The plans, called Edge by Verizon Wireless and EasyPay by Sprint, help consumers pay for unsubsidized smartphones over time and enable them to trade-up to new phones more frequently.
Carriers have been promoting the plans heavily, and AT&T and Verizon in recent months have made the plans more attractive by reducing service costs for customers who opt for the installment plans.
The plans were initially available only through carriers’ direct channels and their online stores.
Analysts see the plans’ popularity growing. Jefferies analysts forecast that 46 percent of eligible AT&T subscribers will sign up for the carrier’s Next program in 2014, and in 2015, 70 percent of subscribers will opt for the plan.
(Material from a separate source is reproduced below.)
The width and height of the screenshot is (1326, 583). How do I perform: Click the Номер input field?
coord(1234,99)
Recently, Verizon Wireless announced that it has begun expanding its Edge installment- payment plan for no-contract unsubsidized cellphones to the indirect channel, and Best Buy launched Verizon Edge installment billing plans at the majority of its stores last week, the retailer told TWICE.
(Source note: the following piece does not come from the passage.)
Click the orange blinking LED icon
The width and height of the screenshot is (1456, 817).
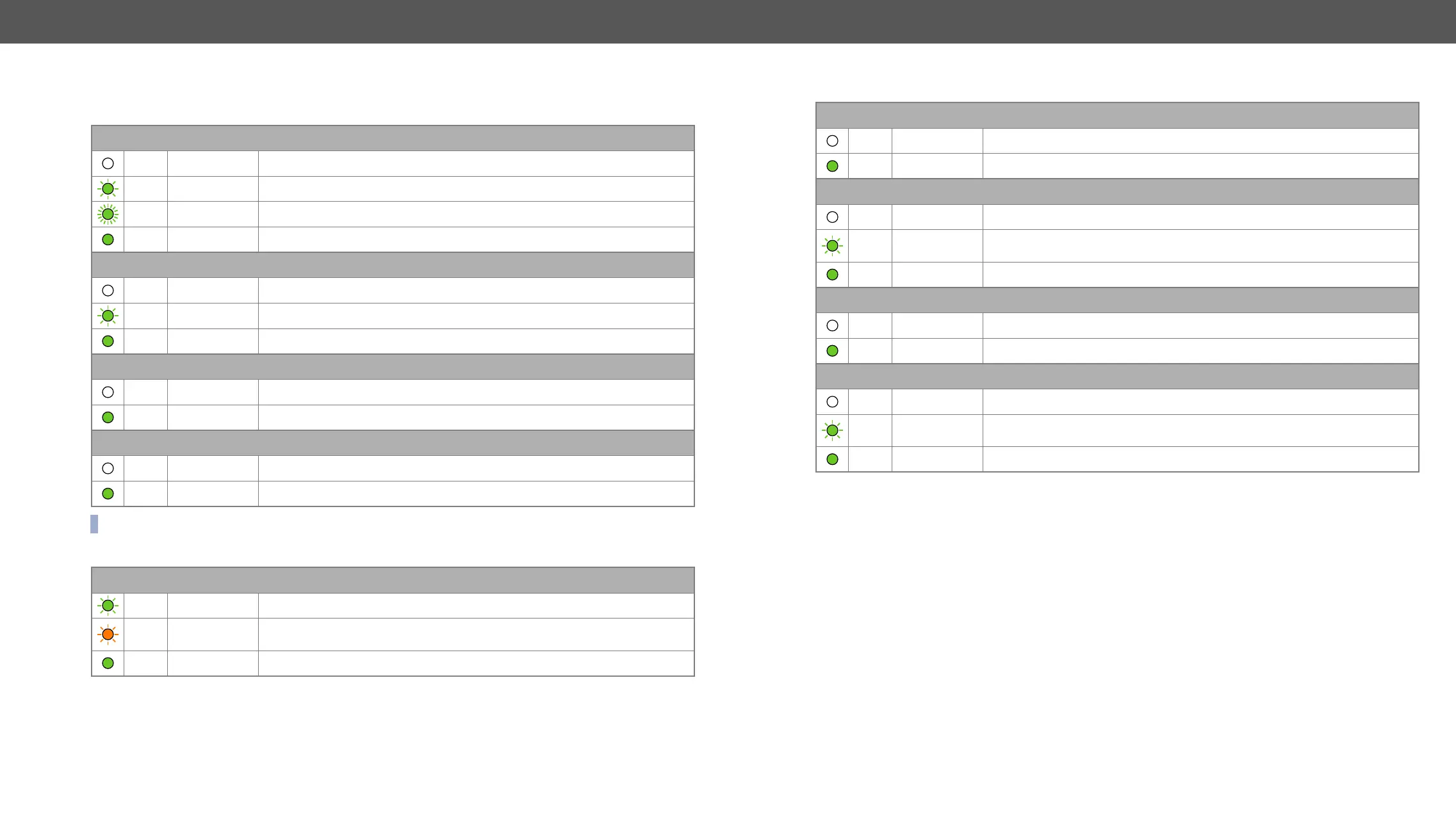[108, 635]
For its part, Sprint rolled out its EasyPay program to independently operated Sprint-branded stores and to other wireless specialists, and on April 4, the carrier rolled the plan out to Best Buy. The national appliance/ electronics chain is the first national retailer and first CE retailer to offer EasyPay and offer Sprint’s Framily rate plan.
For its part, T-Mobile offers its financing plans through many indirect retailers but not yet through national retailers, T-Mobile has said. Best Buy confirmed that it does not offer T-Mobile’s installment plan.
Rival AT&T has rolled out its Next plan to independently operated AT&T-branded stores and to select Wireless Advocates kiosks at military bases, an AT&T spokesman said.
In rolling out its Edge plan to the indirect channel, Verizon Communications chief financial officer Fran Shammo said the company could potentially double the Edge take rate in the second quarter.
Edge expansion to the indirect channel began at the end of the first quarter.
In the first quarter, less than 15 percent of retail postpaid customers activating a postpaid smartphone in the first quarter opted for the Edge plan. The share of retail postpaid smartphone subscribers currently on Edge is less than 2 percent, Shammo said at the end of April.